ウ なお、原告は、被告車が原告車に接触した際、原告が被告車の方を見ると、被告Y1は携帯電話で電話をかけ続けていた等主張するが、これを認めるに足りる的確な証拠はない。

二  争点二(原告の損害)について

(1)  治療費 八万九〇四〇円

争いがない。

(2)  交通費 三四万八二四〇円

(内訳)

ア 通院交通費 六九八〇円

争いがない。

イ その他のタクシー代 四万一二六〇円

争いがない。

ウ 渡航費用(航空運賃) 三〇万円

原告は、本件事故により帰国を余儀なくされたが、通院及び示談ないし法的手続の相談のため居住先であるバンクーバー市と日本の間を三往復したが、この往復の航空運賃は、どんなに少なく見積もっても六〇万円(片道一回一〇万円)を下らない旨主張する。

しかし、前記通院治療の経過に照らして、原告が一旦カナダへ帰国する費用と、再度日本とカナダを往復する費用の限度で相当因果関係を認めることができる(これを超える部分については認められない。)。よって、損害額は三〇万円(10万円×3回)となる。

(3)  休業損害 一〇万ドル

ア 原告は、平成一三年六月一一日、空手道連合との間で本件契約を締結し、キックボクサーとして、同年九月一日から一年間、空手道連合に雇用され、空手道連合から、雇用の対価として、一年間で一五万ドルを得られたところ、本件事故により傷害を負い、キックボクサーとして働けなくなったため、空手道連合から本件契約を解除され、一五万ドルの損害を被った旨主張する。

そして、証拠(甲一一、一九)上は本件契約が存在していることが認められる(なお、被告は、契約書自体の信用性を争うが、キックボクシングの興業実績等に照らして、年間一五万ドルが支払われる蓋然性があるかについては疑問があるものの、本件契約の成立自体が信用できないとまではいえないから、被告の主張は採用できない。)。

イ 証拠(甲三~九)によれば、本件事故により負った原告の傷害の症病名等は、次のとおりである。

(ア) 初診の東京都済生会中央病院G医師の平成一三年六月一五日付診断書によれば、傷病名は、「右下腿挫傷」、「右足関節靭帯損傷」であり、「約三週間の通院加療を要する見込みである。」とされている。(甲三)

なお、同医師の同年六月一六日付診断メモによれば、傷病名は、[右下腿挫傷」、「右足関節捻挫」とされている。(甲四)

▸ データセットに含まれる行
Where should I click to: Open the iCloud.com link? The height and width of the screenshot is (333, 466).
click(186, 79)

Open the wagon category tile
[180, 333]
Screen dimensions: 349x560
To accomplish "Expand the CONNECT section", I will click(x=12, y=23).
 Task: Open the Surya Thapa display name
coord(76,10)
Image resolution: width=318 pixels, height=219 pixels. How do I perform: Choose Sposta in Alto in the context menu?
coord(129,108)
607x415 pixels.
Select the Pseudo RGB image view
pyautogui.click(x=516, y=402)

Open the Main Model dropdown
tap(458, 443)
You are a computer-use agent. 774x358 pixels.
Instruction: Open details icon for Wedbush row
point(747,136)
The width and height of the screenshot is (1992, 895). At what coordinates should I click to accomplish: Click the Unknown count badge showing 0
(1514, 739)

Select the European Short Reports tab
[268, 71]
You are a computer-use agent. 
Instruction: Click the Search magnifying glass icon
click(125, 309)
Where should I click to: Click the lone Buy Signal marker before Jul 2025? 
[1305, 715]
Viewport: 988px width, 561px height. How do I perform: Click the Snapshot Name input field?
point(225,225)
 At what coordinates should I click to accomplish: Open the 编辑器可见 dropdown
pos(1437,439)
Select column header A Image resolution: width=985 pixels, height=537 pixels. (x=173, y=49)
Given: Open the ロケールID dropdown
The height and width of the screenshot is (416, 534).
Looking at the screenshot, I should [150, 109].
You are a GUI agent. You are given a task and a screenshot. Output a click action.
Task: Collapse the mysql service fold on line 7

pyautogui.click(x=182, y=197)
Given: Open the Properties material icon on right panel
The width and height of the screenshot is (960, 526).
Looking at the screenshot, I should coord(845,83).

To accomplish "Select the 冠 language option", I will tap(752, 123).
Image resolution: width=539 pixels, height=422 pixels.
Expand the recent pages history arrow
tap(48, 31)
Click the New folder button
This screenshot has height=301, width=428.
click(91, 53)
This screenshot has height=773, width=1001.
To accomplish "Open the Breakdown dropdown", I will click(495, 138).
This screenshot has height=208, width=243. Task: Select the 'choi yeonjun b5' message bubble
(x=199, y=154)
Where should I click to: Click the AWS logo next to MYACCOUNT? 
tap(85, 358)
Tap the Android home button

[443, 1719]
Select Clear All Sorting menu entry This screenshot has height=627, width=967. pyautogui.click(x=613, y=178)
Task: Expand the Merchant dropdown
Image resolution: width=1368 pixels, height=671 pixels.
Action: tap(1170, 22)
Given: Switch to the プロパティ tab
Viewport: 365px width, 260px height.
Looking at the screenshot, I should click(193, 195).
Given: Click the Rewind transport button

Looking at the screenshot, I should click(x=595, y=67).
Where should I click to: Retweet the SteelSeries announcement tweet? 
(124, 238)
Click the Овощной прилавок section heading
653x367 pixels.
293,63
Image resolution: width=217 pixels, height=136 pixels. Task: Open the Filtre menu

▸ 作業内容
**1.** 交通事故の判決文について、次の問いに答えてください。
(a) 治療費として示されている金額はいくらですか。
(b) 原告が本件契約を締結した相手はどこですか。
(c) 初診の診断書で、通院加療に要する見込み期間はどれくらいとされていますか。
**2.** 交通事故の判決文の続きを書き進めてください。
行を参照する必要はありません。

▸ 解答一覧
**1.**
(a) 八万九〇四〇円
(b) 空手道連合
(c) 約三週間

**2.**
(イ) 同病院H医師の同年七月一〇日付診断書によれば、傷病名は、「右下腿打撲」、「右足関節捻挫」、「右下腿筋挫滅」であり、「今後約四週間の治療を要する見込みである。」とされている。(甲五)

(ウ) 同医師の同年八月六日付診断書によれば、傷病名は、「右下腿筋挫滅」であり、「キックボクシングは今後約三か月不可能と思われます。」とされている。(甲六)

(エ) 同病院G医師の同年一〇月一七日付診断書によれば、傷病名は、「右腓骨神経マヒ」、「右下腿挫傷」であり、「上記診断にて精査を要する状態である。」とされている。(甲七)

(オ) 同病院H医師の同年一一月一九日付自動車損害賠償責任保険後遺障害診断書によれば、傷病名は、「右下腿打撲・筋挫滅」、「右足関節捻挫」、「右腓骨神経麻痺」であり、自覚症状として「右足関節の痛み」とされているが、他覚症状としては、「知覚・運動障害なし」、「可動域制限もなし」とされているほか、今後の見通しとしては「安定と思われる。」とされている。

ウ したがって、キックボクサーである原告にとって、前記右下腿及び右足関節の傷害の影響は重大であるというべきであるが、これらの診断書の記載だけからは、原告が一年間もキックボクサーとして就労が不可能であるとまでは認められない。

もっとも、甲一八(平成一四年九月一五日に原告がキックボクシングの試合をしている写真)及び甲二六の一・二(原告の陳述書)の内容を考慮すると、現実にキックボクサーとして働けるようになるまで、本件事故から最低半年と、リハビリやトレーニングのための相当期間(半年程度)を要したことが認められる。

そうすると、本件契約において就労開始時期とされる平成一三年九月一日時点においては、原告はいまだキックボクシングをできる状態になかったと認めることができ、このことを理由に本件契約を解除されることもやむを得なかったといえるが、原告の客観的症状に照らして、休業損害として一年分一〇〇パーセントを認めるのは相当ではない。

エ また、証拠(甲一五の一・二、一六、一七、二〇、乙一~三)及び弁論の全趣旨によれば、被告主張の前記事実(第三、二【被告らの認否及び主張】欄(2)、ア、イ、エ記載の事実)が認められ、本件契約に基づき、空手道連合から原告に対し、年間一五万ドルの賃金が支払われる蓋然性については、相当疑問がある。

オ 前記イないしエの事情を総合すると、本件事故によって原告が傷害を負ったことと相当因果関係ある休業損害としては、原告主張の一五万ドルの三分の二に当たる一〇万ドルの限度で認めるのが相当である。

(4)  逸失利益 一一二万円

原告は、平成一三年九月一日から平成一四年八月三一日までの間、空手道連合から住居費及び交通費を支給されることになっていたのに、本件契約が解除されたため、原告は、この間の住居費を負担しなければならなかったため、一六八万円の損害を被った旨主張する。

確かに、本件契約によれば、原告の主張に沿う内容が存在するが、前記休業損害に関して説示したのと同様、三分の二の限度で損害と認めるのが相当であるから、損害額は一一二万円となる。

(5)  通院慰謝料及びその他慰謝料 一二四万円

前記認定の原告の傷害の内容・程度、通院治療の経過(医療機関の治療が五か月余、その後のリハビリのための半年程度の期間)等を考慮して、原告の精神的苦痛に対する慰謝料として上記金額が相当と認める。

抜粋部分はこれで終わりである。